• Required tasks:
**1)** In the hyperventilation study abstract, what do patients with panic disorder report during CO2 inhalation?
**2)** Resume the hyperventilation study abstract from the point where it stops.

• Text section:
[Start of section]

Original Research Article
Year: 2016 | Month: November | Volume: 6 | Issue: 11 | Pages: 109-117
Spirometric Changes in Hyperventilating Patients Attending Routine Psychiatric OPD: A Multidisciplinary Hospital Based Study
Javid Ahmad Malik1, Ab Majid Gania2, Junaid Nabi2, Shabir Ahmad Lone1, Ajaz Ahmad Suhaff2, Ramees Mohiud Din Mir1, A W Khan1
1Department of Chest Medicine, 2Department of Psychiatry,
SKIMS Medical College, Bemina, Srinagar.
Corresponding Author: Javid Ahmad Malik
Hyperventilation is breathing in excess of metabolic requirements and associated with reduction in arterial pco2 (paco2) respiratory alkalosis, and a wide range of symptoms. The association between hyperventilation and heightened response to carbon dioxide inhalation is well documented. During co2 inhalation, patients with panic disorder report more anxiety and dyspnea than normal subjects. Many psychosomatic syndromes have been described in the past in which hyperventilation has a variable and uncertain role. It was first used in 1938 to describe patients with the somatic symptoms of both hypocapnia and anxiety. Most physicians regard hyperventilation as synonymous with anxiety and thus invariably within the provision of the psychiatrist, but anxiety many be absent or secondary to hyperventilation. Since there is paucity of relevant data from Kashmir, this study was designed to find the co morbidity in patients of COPD and Asthma in a tertiary care teaching hospital in Srinagar, Kashmir.

[End of section]

• Dataset extract:
[Start of section]

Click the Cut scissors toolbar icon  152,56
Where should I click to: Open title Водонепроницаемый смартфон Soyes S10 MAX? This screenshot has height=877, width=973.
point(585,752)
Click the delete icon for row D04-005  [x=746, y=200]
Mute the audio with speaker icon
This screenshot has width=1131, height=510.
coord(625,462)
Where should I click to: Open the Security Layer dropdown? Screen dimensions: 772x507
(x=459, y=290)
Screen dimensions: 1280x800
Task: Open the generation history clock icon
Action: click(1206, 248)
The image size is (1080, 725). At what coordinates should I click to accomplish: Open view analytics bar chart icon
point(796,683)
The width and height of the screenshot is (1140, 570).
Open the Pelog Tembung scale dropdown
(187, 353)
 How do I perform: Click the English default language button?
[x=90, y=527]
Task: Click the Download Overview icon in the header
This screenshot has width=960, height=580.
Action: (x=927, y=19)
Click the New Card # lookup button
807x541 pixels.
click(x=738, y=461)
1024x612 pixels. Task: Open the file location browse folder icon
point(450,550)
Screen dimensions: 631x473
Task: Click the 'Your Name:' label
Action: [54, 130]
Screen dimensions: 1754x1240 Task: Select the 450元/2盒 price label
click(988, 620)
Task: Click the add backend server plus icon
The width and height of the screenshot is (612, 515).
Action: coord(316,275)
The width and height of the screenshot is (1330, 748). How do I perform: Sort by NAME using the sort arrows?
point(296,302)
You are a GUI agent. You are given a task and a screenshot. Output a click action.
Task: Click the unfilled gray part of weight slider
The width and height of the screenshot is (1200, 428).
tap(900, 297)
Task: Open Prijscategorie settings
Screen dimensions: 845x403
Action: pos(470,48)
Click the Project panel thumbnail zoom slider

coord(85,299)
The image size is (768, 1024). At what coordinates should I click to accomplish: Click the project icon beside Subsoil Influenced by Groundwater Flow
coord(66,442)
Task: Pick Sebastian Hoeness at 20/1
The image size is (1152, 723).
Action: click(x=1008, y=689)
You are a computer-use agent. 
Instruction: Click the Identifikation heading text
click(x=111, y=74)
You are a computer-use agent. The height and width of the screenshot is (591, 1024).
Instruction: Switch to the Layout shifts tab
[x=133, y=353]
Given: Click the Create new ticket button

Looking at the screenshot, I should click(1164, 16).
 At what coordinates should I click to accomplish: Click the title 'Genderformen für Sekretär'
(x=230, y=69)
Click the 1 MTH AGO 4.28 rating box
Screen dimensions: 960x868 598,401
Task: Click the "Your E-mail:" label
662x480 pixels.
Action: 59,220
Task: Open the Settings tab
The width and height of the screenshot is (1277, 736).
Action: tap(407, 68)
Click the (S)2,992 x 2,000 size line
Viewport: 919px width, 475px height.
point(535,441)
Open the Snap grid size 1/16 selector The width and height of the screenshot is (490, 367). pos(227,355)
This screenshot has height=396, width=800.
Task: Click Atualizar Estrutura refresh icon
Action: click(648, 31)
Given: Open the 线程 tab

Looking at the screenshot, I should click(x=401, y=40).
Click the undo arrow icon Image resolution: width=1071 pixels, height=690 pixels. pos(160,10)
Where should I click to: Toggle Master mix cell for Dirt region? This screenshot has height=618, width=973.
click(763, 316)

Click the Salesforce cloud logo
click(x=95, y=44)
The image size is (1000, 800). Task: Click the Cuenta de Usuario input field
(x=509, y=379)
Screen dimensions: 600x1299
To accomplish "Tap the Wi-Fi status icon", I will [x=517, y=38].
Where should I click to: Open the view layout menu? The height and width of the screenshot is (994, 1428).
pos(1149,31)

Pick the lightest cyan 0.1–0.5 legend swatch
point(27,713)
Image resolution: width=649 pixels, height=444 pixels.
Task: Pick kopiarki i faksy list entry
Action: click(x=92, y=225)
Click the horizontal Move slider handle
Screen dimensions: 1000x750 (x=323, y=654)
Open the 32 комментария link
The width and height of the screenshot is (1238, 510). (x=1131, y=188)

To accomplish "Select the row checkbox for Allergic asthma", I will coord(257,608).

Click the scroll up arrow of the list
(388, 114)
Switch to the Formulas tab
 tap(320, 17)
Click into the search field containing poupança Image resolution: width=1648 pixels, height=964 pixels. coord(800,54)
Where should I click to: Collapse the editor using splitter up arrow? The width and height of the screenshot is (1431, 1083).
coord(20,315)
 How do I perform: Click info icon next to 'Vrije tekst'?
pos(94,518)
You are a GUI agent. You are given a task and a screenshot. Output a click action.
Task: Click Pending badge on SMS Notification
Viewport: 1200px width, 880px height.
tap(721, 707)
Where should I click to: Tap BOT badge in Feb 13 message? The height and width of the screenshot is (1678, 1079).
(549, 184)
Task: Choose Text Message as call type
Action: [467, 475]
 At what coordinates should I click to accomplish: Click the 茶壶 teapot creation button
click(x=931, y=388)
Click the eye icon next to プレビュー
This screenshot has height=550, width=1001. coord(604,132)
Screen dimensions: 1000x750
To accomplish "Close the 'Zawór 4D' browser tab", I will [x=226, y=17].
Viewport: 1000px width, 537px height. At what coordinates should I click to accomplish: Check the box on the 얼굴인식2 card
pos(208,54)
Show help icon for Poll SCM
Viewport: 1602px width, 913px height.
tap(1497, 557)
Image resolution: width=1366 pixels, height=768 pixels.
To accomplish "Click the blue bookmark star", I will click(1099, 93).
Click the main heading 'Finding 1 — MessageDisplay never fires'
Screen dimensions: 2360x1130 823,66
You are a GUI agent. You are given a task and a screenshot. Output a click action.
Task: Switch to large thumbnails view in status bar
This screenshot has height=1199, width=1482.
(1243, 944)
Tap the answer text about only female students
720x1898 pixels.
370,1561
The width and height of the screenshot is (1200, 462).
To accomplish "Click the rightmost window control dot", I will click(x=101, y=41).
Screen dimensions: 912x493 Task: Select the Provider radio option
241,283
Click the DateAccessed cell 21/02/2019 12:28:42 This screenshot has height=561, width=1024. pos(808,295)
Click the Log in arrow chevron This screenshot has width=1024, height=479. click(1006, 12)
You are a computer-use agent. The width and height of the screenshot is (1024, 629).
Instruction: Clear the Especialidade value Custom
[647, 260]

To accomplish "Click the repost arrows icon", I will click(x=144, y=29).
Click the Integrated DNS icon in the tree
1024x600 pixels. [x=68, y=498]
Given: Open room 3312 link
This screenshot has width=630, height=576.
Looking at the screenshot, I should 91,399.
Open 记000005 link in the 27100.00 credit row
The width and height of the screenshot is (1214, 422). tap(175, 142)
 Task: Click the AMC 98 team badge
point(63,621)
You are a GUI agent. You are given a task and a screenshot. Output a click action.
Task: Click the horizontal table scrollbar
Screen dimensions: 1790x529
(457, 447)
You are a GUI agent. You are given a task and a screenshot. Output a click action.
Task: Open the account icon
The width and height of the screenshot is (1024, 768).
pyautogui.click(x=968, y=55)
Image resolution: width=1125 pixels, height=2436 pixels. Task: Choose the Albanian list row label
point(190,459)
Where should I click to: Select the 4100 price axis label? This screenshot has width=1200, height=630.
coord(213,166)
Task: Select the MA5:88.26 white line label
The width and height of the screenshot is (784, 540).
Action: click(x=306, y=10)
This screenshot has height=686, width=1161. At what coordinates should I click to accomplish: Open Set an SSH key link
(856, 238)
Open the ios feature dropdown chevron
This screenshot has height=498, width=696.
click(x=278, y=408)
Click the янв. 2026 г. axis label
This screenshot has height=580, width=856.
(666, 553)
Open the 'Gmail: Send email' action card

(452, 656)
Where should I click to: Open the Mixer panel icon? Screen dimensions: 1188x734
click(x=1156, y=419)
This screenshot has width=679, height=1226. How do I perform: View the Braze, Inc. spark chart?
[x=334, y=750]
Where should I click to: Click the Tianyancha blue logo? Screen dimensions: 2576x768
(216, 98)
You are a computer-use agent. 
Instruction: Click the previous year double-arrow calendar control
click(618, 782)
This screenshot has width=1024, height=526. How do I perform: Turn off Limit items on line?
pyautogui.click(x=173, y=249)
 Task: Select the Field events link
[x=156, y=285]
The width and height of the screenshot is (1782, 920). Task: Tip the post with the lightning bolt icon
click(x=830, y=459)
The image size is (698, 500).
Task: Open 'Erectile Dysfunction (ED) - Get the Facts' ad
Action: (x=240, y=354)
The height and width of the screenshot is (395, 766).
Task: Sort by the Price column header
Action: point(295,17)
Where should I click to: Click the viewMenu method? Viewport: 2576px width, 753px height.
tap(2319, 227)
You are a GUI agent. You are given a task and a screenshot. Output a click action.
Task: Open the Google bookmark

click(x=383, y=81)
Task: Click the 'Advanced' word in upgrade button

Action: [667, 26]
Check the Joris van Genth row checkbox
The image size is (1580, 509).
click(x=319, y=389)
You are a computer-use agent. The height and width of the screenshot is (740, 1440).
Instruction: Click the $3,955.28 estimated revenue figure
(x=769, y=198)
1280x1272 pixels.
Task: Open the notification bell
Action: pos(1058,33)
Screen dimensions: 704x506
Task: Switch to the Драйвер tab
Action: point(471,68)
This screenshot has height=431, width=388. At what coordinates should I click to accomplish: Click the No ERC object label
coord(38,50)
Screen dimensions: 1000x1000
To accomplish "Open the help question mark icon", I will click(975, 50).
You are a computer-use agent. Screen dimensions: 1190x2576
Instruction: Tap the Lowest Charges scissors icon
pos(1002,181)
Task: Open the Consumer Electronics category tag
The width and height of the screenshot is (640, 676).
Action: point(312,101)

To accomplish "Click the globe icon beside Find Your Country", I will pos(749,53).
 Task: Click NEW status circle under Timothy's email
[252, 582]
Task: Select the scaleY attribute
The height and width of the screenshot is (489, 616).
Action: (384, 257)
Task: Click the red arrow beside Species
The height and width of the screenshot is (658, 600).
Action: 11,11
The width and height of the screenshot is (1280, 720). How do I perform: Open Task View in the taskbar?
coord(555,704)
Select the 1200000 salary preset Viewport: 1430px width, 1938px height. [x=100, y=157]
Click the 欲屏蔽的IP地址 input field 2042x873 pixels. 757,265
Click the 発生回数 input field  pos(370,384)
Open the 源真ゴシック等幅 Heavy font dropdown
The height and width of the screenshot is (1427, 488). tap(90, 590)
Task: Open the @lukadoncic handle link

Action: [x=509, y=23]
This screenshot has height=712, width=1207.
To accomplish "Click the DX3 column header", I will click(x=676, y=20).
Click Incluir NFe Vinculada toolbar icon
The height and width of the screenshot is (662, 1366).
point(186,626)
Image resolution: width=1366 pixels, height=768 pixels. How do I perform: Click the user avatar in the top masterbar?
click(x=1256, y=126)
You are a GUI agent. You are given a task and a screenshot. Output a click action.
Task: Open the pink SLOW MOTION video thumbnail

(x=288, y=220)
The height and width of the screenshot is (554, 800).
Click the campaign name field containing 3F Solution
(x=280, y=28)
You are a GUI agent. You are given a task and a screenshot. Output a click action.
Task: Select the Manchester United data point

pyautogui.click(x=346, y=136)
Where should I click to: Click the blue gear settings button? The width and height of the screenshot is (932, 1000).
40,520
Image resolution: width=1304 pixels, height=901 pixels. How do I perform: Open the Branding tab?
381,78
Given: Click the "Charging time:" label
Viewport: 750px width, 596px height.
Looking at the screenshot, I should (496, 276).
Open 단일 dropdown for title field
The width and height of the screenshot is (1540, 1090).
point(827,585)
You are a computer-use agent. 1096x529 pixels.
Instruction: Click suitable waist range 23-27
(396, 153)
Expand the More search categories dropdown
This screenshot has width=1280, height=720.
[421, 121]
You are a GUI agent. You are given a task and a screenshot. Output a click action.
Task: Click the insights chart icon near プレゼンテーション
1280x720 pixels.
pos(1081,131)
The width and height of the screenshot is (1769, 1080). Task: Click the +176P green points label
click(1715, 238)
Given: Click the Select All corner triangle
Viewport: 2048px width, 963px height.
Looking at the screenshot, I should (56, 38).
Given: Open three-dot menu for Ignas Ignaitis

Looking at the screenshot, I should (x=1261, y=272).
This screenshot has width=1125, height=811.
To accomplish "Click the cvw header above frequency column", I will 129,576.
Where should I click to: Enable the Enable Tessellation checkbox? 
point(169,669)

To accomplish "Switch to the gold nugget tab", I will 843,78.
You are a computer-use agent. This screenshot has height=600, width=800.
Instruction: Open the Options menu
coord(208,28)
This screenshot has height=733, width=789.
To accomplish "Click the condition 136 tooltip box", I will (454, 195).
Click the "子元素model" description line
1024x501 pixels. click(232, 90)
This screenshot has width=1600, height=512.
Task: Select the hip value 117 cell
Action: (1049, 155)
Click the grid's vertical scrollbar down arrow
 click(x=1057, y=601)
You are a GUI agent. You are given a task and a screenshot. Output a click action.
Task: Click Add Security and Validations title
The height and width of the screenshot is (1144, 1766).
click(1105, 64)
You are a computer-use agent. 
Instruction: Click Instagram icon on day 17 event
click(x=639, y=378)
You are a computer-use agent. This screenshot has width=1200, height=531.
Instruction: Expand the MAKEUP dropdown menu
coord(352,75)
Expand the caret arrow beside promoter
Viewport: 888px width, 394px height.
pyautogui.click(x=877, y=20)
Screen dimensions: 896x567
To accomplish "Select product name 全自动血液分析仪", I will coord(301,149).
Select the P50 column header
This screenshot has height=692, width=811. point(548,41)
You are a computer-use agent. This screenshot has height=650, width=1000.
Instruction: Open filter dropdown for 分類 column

[End of section]

• Response list:
**1)** They report more anxiety and dyspnea than normal subjects.

**2)**
Methods: Thirty successive patients presents with history of hyperventilation who fulfilled inclusion and exclusion criteria were taken up for the study and administered the Hamilton Anxiety rating scale (HAM-A) scales for evaluation of anxiety spectrum disorders. Each patient was informed about the purpose of interview; his/her consent was obtained and strict confidentiality was ensured. General description, demographic data and psychiatric history were recorded using semi structured Proforma and HAM-A.
Results: Out of thirty cases of hyperventilation, 50% of the patients were in the age group of 61-80 followed by 30% in age group of 31-45 years. This could suggest that hyperventilation affects old age as well middle age. There were predominantly more females (6o%) than males (40%) in our study. Representations of gender, occupation and marital status have been found to be in accordance with socio-demographic profile of our country. Out of thirty cases of hyperventilation 50% were farmers, 30% of the patients were students and 60% had history of smoking. This reflects that smoking as well as occupational hazard is factors of importance in hyperventilation.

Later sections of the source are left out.